What the exercise asks
From the erythropoiesis project summary below, list every approach the team says it will deploy.

Selected text
Erythropoiesis at the crossroad of TGF-beta signaling, epigenetic and mitochondrial dynamics. – ZEBERY

Erythroid differentiation is an essential and continuous process leading to the production of red blood cells. Anemia is a major health problem in humans with ~6-8% of the world population carrying an allele that is deleterious for red blood cell function in a homozygous state. How production of RBCs is achieved in vivo is currently unclear, and how the signaling pathways, metabolic activities and (epi)genetic functions underlying this process are properly coordinated remains poorly characterized. We were the first to show that the TGF-beta pathway and its antagonist (TGF-beta1 and GDF11, respectively) are key effectors of RBC production, and we recently identified through genome-wide and functional assays novel transcription factors, related to this pathway, at the control of RBC production. Importantly, our recent data link this regulatory axis to the control of mitochondrial activity. We wish to investigate how signaling and epigenetic features interconnect with mitochondrial activity to control terminal erythroid differentiation in normal and pathological conditions. Our consortium assembles experts in normal & pathological erythropoiesis, metabolism and epigenetics to address these questions. We will deploy molecular approaches, in vivo models and high throughput assays to provide a deep characterization of the molecular mechanisms controlling terminal erythroid differentiation with the aim to identify novel regulators and test their involvement in ineffective erythropoiesis in pathological conditions such as beta-thalassemia and sickle cell anemias, two of the most common genetic disorders in humans worldwide.

Supplied information
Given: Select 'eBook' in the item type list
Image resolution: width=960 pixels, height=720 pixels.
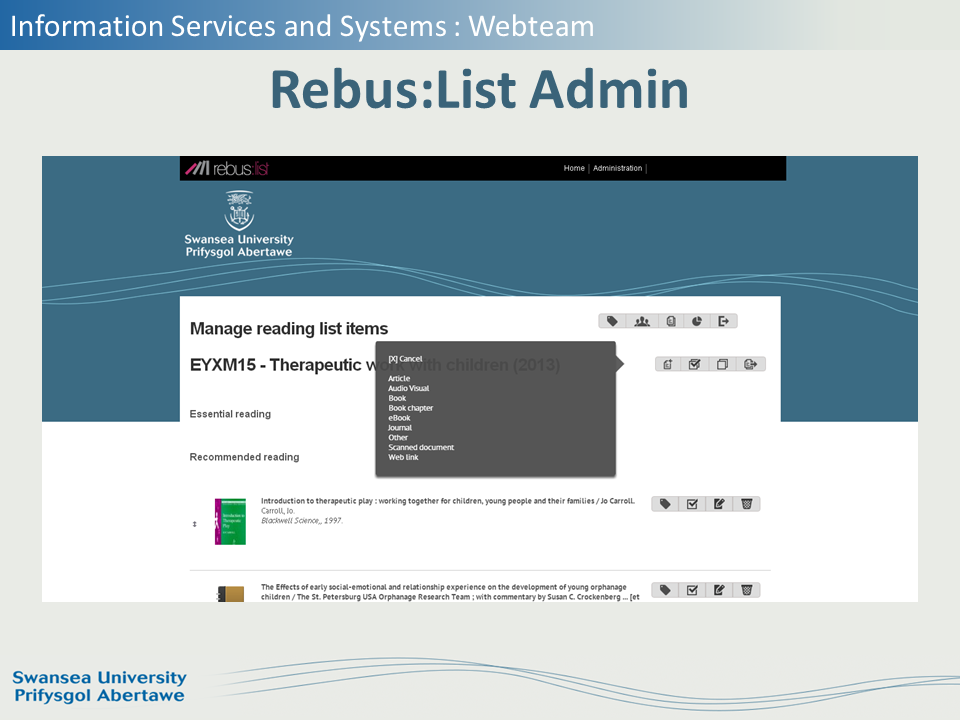Looking at the screenshot, I should [399, 418].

Response
Molecular approaches
In vivo models
High throughput assays